If the only securities being registered on this
Form are being offered pursuant to dividend or interest reinvestment plans, please check the following box. ☐
If any of the securities being registered on this
Form are to be offered on a delayed or continuous basis pursuant to Rule 415 under the Securities Act of 1933, other than securities offered
only in connection with dividend or interest reinvestment plans, check the following box. ☐
If this Form is filed to register additional securities
for an offering pursuant to Rule 462(b) under the Securities Act, please check the following box and list the Securities Act registration
statement number of the earlier effective registration statement for the same offering. ☐
If this Form is a post-effective amendment filed
pursuant to Rule 462(c) under the Securities Act, check the following box and list the Securities Act registration statement number of
the earlier effective registration statement for the same offering. ☐
If this Form is a registration statement pursuant
to General Instruction I.D. or a post-effective amendment thereto that shall become effective upon filing with the Commission pursuant
to Rule 462(e) under the Securities Act, check the following box. ☐
If this Form is a post-effective amendment to
a registration statement filed pursuant to General Instruction I.D. filed to register additional securities or additional classes of securities
pursuant to Rule 413(b) under the Securities Act, check the following box. ☐
Indicate by check mark whether the registrant
is a large accelerated filer, an accelerated filer, a non-accelerated filer, a smaller reporting company, or an emerging growth company.
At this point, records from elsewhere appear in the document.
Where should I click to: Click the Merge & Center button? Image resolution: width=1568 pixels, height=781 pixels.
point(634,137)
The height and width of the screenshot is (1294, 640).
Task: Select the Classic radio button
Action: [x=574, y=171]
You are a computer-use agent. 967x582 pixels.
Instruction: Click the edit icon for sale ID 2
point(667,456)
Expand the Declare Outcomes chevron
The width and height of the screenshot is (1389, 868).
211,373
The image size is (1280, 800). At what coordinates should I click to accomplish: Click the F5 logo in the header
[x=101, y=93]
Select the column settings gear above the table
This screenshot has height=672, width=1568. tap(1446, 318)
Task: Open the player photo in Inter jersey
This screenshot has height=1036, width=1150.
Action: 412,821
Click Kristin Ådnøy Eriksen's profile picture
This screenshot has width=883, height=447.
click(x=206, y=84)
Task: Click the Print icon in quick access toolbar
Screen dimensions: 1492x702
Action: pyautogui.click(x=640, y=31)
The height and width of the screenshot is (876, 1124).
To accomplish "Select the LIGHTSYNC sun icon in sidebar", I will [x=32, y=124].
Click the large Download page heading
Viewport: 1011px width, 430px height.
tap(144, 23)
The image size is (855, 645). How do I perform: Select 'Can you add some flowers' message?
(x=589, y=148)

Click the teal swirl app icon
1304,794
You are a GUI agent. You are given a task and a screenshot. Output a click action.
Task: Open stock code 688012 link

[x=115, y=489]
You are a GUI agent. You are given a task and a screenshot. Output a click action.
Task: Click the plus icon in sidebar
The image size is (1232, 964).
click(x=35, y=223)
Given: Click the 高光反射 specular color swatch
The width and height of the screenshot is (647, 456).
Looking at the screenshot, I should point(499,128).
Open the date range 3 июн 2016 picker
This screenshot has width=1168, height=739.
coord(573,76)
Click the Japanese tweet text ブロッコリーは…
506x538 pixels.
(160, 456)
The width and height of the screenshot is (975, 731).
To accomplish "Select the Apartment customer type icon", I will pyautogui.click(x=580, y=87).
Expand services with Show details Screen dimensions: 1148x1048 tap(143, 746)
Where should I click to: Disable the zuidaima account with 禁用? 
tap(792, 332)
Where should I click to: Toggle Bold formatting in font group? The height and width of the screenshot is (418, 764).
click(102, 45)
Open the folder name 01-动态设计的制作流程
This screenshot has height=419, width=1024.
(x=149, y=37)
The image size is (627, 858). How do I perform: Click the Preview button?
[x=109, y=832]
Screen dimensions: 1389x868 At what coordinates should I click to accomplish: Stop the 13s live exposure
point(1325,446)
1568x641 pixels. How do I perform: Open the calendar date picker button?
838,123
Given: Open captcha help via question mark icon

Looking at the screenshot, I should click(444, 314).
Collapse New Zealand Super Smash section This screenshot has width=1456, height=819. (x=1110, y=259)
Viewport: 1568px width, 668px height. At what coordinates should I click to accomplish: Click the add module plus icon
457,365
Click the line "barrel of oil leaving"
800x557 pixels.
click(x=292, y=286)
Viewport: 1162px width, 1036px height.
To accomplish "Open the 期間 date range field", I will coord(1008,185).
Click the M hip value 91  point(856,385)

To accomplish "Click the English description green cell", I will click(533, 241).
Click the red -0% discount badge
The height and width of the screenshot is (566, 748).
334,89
See the definitions of “large accelerated filer,” “accelerated filer,” “smaller reporting company”
and "emerging growth company" in Rule 12b-2 of the Exchange Act.
Large accelerated filer ☐ |
Accelerated filer ☒ |
Non-accelerated filer ☐ (Do not check if a smaller reporting company) |
Smaller reporting company ☐ |
Emerging growth company ☐ |
If an emerging growth company, indicate by check
mark if the registrant has elected not to use the extended transition period for complying with any new or revised financial accounting
standards provided pursuant to Section 7(a)(2)(B) of the Securities Act. ☐
EXPLANATORY NOTE/DEREGISTRATION OF SECURITIES
This Post-Effective Amendment No. 1 to the following Registration Statement
on Form S-3 (the “Prior Registration Statement”) is being filed by REV Group, Inc. (the “Registrant”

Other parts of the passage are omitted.